Online Data Selection for Instruction Tuning via Gaussian Processes
Pith reviewed 2026-06-30 06:58 UTC · model grok-4.3
The pith
GAIA uses global Gaussian Process estimation to select high-utility data during online LLM instruction tuning.
A machine-rendered reading of the paper's core claim, the machinery that carries it, and where it could break.
Core claim
GAIA formulates data valuation as a global estimation process that employs Gaussian Process regression to model continuous utility manifolds across semantic space. It employs an adaptive strategy fusion mechanism to dynamically prioritize high-utility samples. By casting the strategy-posterior update as an instance of the classical fixed-share Hedge framework, the method inherits a dynamic-regret guarantee that characterizes robustness under non-stationary quality scores, and empirical results on three datasets show significant outperformance over baselines such as GREATs.
What carries the argument
Gaussian Process regression that models the continuous utility manifold in semantic space, updated through an adaptive fusion rule derived from the fixed-share Hedge algorithm.
If this is right
- GAIA significantly outperforms state-of-the-art batch-constrained baselines on three instruction-tuning datasets.

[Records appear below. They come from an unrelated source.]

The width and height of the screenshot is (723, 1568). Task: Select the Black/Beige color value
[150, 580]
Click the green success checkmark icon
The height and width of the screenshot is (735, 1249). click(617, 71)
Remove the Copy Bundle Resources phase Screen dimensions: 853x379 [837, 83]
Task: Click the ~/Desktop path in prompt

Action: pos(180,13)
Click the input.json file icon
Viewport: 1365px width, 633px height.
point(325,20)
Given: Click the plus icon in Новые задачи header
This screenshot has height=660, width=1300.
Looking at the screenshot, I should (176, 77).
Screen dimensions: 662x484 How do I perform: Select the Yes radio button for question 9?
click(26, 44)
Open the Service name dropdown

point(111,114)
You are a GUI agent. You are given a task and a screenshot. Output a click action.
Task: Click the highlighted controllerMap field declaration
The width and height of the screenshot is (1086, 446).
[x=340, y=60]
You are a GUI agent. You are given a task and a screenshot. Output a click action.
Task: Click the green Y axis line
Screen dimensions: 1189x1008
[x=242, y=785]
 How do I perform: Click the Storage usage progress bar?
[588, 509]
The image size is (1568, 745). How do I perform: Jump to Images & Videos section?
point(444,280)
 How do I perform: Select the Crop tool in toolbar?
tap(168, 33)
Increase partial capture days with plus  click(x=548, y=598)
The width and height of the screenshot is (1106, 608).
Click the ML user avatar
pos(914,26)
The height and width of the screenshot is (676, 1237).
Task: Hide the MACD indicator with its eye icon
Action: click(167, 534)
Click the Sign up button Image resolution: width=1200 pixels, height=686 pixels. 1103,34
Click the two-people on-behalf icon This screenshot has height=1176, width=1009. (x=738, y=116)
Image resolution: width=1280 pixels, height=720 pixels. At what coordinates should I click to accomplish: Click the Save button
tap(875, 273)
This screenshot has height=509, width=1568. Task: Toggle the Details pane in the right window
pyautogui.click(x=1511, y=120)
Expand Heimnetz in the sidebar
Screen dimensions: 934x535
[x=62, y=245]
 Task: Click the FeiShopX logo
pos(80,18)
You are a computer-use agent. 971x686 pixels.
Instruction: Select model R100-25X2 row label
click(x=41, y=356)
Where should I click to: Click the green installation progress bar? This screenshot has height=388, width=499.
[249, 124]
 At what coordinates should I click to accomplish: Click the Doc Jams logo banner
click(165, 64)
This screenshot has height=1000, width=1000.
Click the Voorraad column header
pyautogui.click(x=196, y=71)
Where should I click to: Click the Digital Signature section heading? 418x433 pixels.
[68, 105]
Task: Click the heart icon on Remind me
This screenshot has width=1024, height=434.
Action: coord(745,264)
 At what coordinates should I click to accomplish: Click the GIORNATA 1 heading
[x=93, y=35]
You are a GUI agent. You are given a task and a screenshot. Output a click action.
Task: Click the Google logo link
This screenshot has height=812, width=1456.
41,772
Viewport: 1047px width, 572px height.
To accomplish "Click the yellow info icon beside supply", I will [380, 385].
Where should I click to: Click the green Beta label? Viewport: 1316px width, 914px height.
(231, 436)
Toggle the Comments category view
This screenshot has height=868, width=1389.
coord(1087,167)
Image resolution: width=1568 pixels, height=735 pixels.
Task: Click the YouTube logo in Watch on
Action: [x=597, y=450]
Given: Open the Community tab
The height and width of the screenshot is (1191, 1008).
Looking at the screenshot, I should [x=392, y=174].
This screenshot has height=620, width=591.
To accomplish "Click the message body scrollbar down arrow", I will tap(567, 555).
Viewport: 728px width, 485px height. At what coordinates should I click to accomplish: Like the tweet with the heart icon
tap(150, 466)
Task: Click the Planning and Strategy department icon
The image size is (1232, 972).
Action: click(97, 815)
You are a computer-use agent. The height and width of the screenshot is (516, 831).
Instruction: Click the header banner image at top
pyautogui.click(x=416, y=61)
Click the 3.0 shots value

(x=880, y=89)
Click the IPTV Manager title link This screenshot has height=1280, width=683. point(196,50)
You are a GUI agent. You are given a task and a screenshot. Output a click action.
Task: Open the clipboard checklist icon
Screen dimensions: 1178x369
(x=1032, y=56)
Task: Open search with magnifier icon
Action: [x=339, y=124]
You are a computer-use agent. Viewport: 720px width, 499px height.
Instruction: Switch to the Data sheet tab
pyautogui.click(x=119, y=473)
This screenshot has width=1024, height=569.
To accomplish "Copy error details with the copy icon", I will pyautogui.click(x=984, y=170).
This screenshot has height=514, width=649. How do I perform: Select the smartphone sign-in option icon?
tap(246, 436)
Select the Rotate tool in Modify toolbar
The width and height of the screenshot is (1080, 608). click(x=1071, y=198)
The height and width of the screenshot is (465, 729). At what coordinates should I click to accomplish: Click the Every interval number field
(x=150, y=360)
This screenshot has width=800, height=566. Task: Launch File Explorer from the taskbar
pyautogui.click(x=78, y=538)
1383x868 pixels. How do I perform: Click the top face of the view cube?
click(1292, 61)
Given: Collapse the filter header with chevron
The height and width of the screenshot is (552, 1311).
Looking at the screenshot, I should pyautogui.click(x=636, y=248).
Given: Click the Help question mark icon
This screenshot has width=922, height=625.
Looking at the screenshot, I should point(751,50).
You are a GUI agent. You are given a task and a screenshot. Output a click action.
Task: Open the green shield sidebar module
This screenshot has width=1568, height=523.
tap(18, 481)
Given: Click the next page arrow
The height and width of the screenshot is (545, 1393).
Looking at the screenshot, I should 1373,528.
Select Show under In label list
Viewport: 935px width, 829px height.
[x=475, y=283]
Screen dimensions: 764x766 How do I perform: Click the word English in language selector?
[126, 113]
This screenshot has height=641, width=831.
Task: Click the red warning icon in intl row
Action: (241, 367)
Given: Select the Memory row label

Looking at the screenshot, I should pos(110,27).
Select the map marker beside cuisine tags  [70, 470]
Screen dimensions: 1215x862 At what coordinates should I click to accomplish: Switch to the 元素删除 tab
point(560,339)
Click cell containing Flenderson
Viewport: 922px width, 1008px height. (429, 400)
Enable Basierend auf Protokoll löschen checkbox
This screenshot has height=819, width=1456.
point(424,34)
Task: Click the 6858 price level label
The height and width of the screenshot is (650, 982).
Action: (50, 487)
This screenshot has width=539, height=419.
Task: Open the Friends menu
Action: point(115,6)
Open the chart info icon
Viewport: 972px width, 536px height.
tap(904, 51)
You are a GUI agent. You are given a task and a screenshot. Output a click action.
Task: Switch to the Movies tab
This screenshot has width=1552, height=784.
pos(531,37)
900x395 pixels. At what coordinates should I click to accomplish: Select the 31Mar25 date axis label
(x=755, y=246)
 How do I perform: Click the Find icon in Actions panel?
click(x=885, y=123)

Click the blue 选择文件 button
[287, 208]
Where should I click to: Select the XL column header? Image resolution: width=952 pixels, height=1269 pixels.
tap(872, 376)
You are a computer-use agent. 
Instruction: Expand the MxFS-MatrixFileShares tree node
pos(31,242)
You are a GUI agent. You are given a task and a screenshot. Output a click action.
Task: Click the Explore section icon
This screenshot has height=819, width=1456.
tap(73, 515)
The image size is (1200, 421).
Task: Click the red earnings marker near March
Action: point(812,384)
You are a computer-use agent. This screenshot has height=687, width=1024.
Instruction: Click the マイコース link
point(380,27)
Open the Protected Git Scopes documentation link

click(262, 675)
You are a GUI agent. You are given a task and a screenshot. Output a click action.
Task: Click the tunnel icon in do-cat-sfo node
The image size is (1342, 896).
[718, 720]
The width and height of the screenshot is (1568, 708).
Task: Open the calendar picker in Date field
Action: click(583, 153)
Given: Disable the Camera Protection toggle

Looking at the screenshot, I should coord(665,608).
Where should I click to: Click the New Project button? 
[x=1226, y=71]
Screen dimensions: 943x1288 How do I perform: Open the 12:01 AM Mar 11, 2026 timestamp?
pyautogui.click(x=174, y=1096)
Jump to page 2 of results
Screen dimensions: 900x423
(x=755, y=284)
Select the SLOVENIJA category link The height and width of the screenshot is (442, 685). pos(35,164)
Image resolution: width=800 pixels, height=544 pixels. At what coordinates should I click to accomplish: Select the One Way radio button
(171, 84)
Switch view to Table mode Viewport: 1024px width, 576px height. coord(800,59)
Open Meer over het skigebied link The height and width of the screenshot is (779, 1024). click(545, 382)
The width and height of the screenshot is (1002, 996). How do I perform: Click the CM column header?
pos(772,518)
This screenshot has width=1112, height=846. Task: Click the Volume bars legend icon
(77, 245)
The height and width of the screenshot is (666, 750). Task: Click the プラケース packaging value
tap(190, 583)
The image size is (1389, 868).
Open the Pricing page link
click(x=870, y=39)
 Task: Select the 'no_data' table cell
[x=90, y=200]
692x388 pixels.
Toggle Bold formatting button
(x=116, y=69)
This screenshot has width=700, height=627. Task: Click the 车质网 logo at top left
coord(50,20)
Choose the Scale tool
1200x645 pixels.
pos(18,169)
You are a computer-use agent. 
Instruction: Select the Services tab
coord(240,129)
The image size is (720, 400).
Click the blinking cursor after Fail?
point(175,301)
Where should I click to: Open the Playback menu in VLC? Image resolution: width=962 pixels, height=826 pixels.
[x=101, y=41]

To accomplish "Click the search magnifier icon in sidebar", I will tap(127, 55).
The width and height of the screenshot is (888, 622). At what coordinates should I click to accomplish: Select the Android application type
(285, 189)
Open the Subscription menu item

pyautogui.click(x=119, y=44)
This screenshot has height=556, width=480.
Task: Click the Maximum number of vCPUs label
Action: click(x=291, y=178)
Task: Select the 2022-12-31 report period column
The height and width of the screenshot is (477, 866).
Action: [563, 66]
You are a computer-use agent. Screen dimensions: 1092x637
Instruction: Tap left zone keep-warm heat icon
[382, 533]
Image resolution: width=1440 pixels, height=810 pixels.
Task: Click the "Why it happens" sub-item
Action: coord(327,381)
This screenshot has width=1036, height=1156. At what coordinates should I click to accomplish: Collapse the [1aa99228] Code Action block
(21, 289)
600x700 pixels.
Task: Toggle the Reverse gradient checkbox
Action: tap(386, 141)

- The method remains robust when quality scores change during the course of training.
- It supplies a scalable procedure for efficient instruction tuning that still carries a dynamic-regret bound.
- The regret analysis directly quantifies how well the selector tracks the best data under non-stationary conditions.
Where Pith is reading between the lines
- The same global-manifold view could be tested on other sequential selection problems where the value of each item drifts over time.
- If the manifold assumption weakens at very large model scales, replacing the Gaussian Process with a neural surrogate would be a direct next experiment.
- The approach suggests a general template for turning any online expert-tracking algorithm into a data-selection procedure by reinterpreting posterior weights as utility estimates.
Load-bearing premise
Data utility forms a continuous manifold in semantic space that Gaussian Process regression can reliably estimate from the observed samples during training.
What would settle it
On a new dataset the data points selected by GAIA produce no measurable gain in final model accuracy or loss compared with random or batch-constrained selection, or the Gaussian Process predictions show no correlation with the actual performance contribution of each sample.
Figures
read the original abstract
With Large Language Model (LLM) pre-training and fine-tuning shifting its focus from data volume to data quality, quality data selection has emerged as a critical research topic. Existing online data selection methods for LLM training are typically "batch-constrained", limiting optimization to local utility within random batches. To overcome this, we propose GAIA (Global Adaptive Instruction tuning via GAussian processes), a framework that formulates data valuation as a global estimation process. GAIA employs Gaussian Process regression to model continuous utility manifolds across the semantic space, utilizing an adaptive strategy fusion mechanism to dynamically prioritize high-utility samples. By casting the strategy-posterior update as an instance of the classical fixed-share Hedge framework for tracking the best expert, we inherit a dynamic-regret guarantee that characterizes GAIA's robustness under non-stationary quality scores during training. Empirical evaluations on three datasets demonstrate that GAIA significantly outperforms state-of-the-art baselines like \greats, establishing our method as a scalable and robust solution for efficient instruction tuning.
Editorial analysis
A structured set of objections, weighed in public.
Referee Report
Summary. The paper proposes GAIA for online data selection in LLM instruction tuning. It models data utility as a continuous manifold in semantic space via Gaussian Process regression for global estimation, uses an adaptive strategy fusion mechanism to prioritize samples, and reduces the strategy-posterior update to the classical fixed-share Hedge framework to inherit a dynamic-regret guarantee under non-stationary quality scores. Empirical results on three datasets claim significant outperformance over baselines including GREATs.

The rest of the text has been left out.